A headache and stuffy ears made it hard for Tim to think. Finally, he asked, “Where were you coming from that day, ma’am?”
“I don’t understand? What do you mean, Tim?”
“When you and Mr. Burton were driving by the lake, where were you coming from?”
“Does it matter?”
“I don’t suppose, but you remember everything else so well, ma’am.”
“Very good, Tim. We must keep our histories truthful.” She took a deep breath. “From the hardware in Austinville.”
“Why over there, ma’am, when we got a perfectly good hardware in town?”
“Because the road back took us past the lake, Tim.”
“What did you buy in Austinville, ma’am?”
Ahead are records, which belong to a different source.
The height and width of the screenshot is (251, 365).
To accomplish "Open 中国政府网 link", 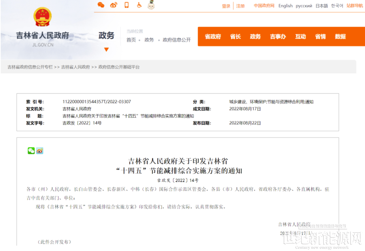I will click(x=264, y=6).
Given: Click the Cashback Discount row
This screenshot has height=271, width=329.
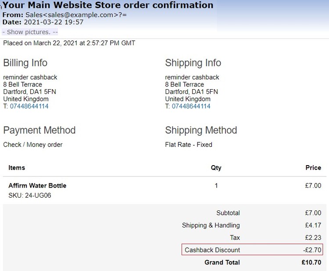Looking at the screenshot, I should click(252, 250).
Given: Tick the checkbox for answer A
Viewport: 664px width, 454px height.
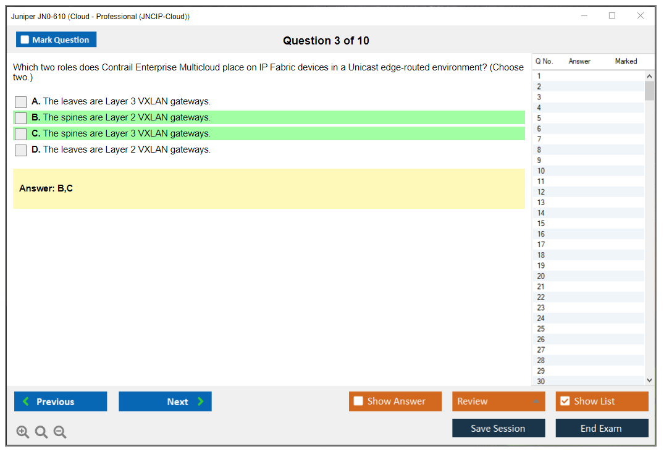Looking at the screenshot, I should click(x=21, y=102).
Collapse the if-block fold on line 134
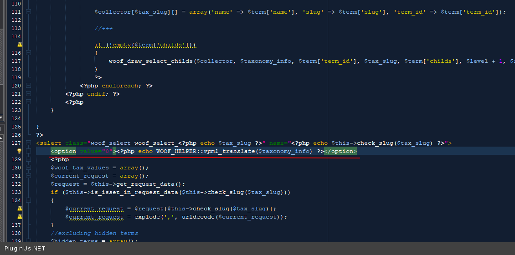 coord(28,200)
“Matches, Tim. I had a lot of stuff in the burning barrel that needed burning that night.”
Three honks from the driveway told Tim to hurry up. He zipped his coat and shoved his feet into his boots without tying them.
“You take tomorrow off, okay Tim?”
“Yes, ma’am. My mom’ll make sure I don’t escape the house for school or work once she finds out I’m sick. I’ll be laid up with Vicks all over my chest and a hot water bottle tucked in my side. She still gives me baby aspirin, but at least I get ginger ale and popsicles.”
Mrs. Burton smiled at Tim’s mother’s doctoring skills.
“Well, it sounds reasonable to me.”
“I’ll see you when I see you, ma’am.”
“Goodbye, Tim.”
Mrs. Burton watched Tim and his father out of sight. In the morning she’d take a bag of horehound over and see how Tim was faring.